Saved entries
________
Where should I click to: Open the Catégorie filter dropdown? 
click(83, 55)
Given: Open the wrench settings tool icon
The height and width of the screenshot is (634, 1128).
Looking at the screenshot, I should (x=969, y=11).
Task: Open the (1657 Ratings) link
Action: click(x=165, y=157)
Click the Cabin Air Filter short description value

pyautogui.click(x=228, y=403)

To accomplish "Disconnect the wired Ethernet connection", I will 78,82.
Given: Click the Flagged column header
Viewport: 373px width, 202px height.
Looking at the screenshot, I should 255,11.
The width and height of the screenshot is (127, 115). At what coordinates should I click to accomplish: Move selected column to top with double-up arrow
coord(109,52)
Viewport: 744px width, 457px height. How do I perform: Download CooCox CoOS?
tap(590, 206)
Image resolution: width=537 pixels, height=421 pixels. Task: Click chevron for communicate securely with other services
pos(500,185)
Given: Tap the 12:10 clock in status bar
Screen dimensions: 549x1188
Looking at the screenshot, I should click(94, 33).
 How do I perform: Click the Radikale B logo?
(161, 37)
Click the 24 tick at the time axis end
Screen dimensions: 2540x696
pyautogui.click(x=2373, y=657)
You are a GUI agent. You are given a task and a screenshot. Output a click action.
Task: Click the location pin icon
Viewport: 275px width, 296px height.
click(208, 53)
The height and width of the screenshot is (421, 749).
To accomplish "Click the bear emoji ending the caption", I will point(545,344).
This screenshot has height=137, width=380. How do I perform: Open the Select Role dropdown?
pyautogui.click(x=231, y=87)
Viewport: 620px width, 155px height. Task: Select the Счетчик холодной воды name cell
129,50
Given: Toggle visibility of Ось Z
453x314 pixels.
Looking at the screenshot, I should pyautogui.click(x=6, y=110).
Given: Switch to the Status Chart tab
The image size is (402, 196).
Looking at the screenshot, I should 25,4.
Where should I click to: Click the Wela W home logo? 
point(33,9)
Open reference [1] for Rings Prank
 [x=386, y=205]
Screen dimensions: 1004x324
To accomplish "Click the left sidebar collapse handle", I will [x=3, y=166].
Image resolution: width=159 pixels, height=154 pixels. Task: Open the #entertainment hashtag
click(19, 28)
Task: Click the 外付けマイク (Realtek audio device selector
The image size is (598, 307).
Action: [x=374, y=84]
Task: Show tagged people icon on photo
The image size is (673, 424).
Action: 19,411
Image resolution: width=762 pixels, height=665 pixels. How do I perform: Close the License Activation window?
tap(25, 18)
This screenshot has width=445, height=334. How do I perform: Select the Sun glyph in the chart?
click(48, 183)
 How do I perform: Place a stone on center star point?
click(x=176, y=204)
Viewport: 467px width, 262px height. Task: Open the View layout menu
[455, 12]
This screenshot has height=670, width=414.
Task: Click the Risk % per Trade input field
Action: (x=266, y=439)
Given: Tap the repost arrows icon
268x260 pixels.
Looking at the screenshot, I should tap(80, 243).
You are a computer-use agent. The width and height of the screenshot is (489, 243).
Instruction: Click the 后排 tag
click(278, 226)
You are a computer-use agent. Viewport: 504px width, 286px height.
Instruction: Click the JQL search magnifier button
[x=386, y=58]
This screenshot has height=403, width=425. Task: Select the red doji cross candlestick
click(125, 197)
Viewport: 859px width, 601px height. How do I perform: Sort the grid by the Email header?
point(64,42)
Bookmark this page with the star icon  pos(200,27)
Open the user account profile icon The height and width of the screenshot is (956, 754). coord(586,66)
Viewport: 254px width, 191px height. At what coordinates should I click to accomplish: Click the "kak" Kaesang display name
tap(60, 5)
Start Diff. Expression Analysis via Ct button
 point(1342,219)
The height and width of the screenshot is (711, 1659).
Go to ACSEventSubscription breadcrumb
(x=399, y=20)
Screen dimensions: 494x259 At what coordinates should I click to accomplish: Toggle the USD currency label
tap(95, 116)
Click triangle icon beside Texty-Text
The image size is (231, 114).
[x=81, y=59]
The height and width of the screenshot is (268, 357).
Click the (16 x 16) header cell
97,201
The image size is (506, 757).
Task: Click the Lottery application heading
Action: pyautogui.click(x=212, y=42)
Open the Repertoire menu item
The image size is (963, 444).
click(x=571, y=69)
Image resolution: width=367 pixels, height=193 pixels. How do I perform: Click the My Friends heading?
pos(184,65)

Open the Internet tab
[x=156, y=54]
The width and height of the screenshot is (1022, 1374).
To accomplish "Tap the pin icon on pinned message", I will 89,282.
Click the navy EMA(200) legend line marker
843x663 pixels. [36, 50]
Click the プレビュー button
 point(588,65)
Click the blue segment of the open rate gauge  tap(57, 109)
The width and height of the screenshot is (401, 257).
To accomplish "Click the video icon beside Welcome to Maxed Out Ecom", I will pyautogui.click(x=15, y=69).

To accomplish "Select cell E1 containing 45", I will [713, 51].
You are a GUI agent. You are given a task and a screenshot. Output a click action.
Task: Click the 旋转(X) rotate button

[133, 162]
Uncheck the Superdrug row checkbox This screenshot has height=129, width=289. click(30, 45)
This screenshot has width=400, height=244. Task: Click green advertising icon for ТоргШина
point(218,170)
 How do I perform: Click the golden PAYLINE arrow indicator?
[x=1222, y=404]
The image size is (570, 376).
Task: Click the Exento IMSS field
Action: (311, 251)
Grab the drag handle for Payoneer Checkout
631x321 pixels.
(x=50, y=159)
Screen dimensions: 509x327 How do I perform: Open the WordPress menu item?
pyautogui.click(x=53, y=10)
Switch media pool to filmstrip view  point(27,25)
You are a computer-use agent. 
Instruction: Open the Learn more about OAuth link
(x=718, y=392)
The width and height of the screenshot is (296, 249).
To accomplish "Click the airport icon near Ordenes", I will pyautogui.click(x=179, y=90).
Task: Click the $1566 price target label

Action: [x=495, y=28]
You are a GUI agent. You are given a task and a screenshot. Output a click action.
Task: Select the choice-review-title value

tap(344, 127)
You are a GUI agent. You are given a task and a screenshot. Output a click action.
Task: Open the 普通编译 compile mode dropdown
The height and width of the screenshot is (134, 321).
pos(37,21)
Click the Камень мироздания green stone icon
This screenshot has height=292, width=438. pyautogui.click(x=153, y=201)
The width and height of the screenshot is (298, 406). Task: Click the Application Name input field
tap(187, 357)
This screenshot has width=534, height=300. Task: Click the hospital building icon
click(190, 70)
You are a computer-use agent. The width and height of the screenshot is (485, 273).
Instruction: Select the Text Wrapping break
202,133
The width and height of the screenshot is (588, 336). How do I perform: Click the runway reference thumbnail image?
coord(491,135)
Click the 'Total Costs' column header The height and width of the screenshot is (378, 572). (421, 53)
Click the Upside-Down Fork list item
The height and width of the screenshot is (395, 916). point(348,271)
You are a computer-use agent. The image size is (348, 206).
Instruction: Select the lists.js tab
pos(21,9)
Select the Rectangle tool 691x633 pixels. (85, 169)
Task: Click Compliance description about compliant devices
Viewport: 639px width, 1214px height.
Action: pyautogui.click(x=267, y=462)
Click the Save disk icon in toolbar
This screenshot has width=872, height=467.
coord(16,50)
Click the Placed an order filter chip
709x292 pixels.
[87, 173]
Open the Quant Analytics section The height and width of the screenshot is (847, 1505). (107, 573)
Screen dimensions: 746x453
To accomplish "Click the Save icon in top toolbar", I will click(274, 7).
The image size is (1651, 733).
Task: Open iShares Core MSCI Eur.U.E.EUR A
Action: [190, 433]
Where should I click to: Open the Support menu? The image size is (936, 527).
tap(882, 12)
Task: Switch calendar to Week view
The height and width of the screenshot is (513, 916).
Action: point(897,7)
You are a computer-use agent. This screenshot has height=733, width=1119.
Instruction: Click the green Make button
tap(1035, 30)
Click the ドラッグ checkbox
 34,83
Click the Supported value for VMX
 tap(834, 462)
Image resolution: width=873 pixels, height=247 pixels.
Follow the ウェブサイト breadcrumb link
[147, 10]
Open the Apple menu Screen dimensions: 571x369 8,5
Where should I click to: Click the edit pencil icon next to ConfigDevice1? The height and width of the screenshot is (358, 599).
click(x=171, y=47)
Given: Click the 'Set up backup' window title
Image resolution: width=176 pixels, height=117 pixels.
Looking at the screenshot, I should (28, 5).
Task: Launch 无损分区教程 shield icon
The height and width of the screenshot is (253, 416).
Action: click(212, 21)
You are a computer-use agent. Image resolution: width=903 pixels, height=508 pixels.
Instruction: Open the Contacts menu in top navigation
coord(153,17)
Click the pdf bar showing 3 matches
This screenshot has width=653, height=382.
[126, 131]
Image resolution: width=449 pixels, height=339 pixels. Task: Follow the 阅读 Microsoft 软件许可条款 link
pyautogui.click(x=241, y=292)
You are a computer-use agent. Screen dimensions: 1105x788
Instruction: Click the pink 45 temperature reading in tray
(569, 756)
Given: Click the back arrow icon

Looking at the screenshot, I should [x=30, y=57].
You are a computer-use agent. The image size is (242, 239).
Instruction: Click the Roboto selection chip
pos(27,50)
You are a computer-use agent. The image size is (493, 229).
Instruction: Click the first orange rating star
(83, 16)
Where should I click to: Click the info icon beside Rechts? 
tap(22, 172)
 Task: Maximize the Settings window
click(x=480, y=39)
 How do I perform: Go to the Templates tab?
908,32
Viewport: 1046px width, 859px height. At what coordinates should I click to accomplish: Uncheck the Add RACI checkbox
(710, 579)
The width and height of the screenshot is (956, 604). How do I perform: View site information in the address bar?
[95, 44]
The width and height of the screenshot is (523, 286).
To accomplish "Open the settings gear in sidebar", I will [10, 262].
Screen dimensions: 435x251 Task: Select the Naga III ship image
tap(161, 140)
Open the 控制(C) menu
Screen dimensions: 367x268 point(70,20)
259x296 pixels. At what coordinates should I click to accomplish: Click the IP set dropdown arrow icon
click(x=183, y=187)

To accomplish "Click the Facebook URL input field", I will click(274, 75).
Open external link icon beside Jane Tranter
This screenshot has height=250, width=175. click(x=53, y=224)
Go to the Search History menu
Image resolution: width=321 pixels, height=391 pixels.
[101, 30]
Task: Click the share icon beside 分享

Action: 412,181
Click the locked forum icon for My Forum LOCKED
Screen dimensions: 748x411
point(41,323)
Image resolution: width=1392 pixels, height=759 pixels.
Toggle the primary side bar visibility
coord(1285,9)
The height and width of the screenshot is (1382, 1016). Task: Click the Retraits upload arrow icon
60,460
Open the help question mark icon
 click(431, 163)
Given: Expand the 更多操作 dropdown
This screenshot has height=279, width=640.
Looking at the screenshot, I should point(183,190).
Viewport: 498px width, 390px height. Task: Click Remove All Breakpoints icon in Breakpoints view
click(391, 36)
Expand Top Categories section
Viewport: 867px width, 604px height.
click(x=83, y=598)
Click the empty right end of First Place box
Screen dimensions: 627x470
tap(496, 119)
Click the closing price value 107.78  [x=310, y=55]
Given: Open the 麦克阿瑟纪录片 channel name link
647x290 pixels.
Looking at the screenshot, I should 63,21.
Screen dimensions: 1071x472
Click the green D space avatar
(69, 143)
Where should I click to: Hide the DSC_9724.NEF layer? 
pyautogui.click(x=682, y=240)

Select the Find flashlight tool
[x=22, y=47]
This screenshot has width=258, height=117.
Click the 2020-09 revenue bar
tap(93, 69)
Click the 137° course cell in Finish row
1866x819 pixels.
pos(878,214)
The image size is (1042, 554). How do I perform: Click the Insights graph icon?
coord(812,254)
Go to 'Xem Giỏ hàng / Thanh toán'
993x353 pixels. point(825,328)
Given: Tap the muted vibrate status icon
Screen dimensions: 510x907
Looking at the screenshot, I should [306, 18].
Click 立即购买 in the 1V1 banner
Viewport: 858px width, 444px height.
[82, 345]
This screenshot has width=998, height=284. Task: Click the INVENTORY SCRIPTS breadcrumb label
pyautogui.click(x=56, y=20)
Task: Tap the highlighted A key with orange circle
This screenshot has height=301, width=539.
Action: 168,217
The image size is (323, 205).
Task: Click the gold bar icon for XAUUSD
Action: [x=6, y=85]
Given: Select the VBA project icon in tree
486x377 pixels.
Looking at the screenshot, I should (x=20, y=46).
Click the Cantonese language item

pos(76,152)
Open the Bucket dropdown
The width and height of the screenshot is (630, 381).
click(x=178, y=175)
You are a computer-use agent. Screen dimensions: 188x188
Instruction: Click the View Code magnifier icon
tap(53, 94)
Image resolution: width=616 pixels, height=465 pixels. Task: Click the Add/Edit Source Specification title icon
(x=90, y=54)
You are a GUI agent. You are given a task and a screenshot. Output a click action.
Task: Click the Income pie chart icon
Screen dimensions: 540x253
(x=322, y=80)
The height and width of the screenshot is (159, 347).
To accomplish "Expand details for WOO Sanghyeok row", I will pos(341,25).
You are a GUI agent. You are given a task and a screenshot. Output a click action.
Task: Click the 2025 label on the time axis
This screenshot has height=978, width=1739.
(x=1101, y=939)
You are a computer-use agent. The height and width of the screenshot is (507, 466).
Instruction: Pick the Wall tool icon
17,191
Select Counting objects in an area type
________
PROBLEM REQUIREMENTS → Reproduce every line in the records above that contains the word "computer".

TASK ANSWER →
You are a computer-use agent. The width and height of the screenshot is (489, 243).
You are a computer-use agent. Viewport: 504px width, 286px height.
You are a computer-use agent. 
You are a computer-use agent. The width and height of the screenshot is (485, 273).
You are a computer-use agent. The image size is (348, 206).
You are a computer-use agent. This screenshot has height=733, width=1119.
You are a computer-use agent. Image resolution: width=903 pixels, height=508 pixels.
You are a computer-use agent. Screen dimensions: 1105x788
You are a computer-use agent. The image size is (242, 239).
You are a computer-use agent. The image size is (493, 229).
You are a computer-use agent. Screen dimensions: 188x188
You are a computer-use agent. The height and width of the screenshot is (507, 466).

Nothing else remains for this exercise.